Caroline Maria Noel (1817–1877) was an English evangelical Anglican hymnographer. Her processional hymn, "At the Name of Jesus", was noteworthy, growing in favor in England and in the U.S., and being included in many standard hymnals.

==Life==
Noel was born in Teston, Kent on 10 April 1817. Her father was Gerard Thomas Noel, a Church of England vicar and hymn writer, her mother was Charlotte Sophia, and her paternal uncle was clergyman Baptist Wriothesley Noel. She had five sisters; Anna Sophia, Louisa Diana, Charlotte, Emma and Elizabeth. She died at 39 Cumberland Place, Hyde Park, London, on 7 December 1877, aged 60. She was buried at Romsey Abbey in Hampshire, where her father had served as vicar.

==Career==
Noel started writing poetry at the age of 17. Her first hymn was entitled "Draw nigh unto my soul". She wrote a small number of other compositions, but stopped writing at the age of 20. After a long hiatus, she resumed writing poetry at the age of 40, prompted by serious chronic illness. In 1861, she published a volume of verses entitled The Name of Jesus and Other Verses for the Sick and Lonely. An enlarged edition was issued in 1870, which contained her most well-known composition, the hymn "At the Name of Jesus". More pieces were added in subsequent editions, bringing the total to 78, and the title was shortened to The Name of Jesus and Other Poems.

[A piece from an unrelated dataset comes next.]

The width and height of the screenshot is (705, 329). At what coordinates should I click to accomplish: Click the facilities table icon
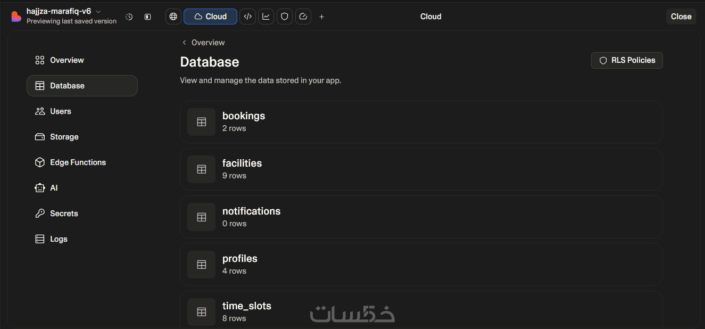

Noel has been compared to Charlotte Elliott, as an example of a hymn writer whose compositions were "the outcome of her days of pain". As the title of her collection suggests, she particularly wrote with "the sick and lonely" in mind. Her verses were intended more for personal reflection than for public singing, reflected in the fact that only "At the Name of Jesus" is still regularly sung.

==Notable works==
- "At the Name of Jesus"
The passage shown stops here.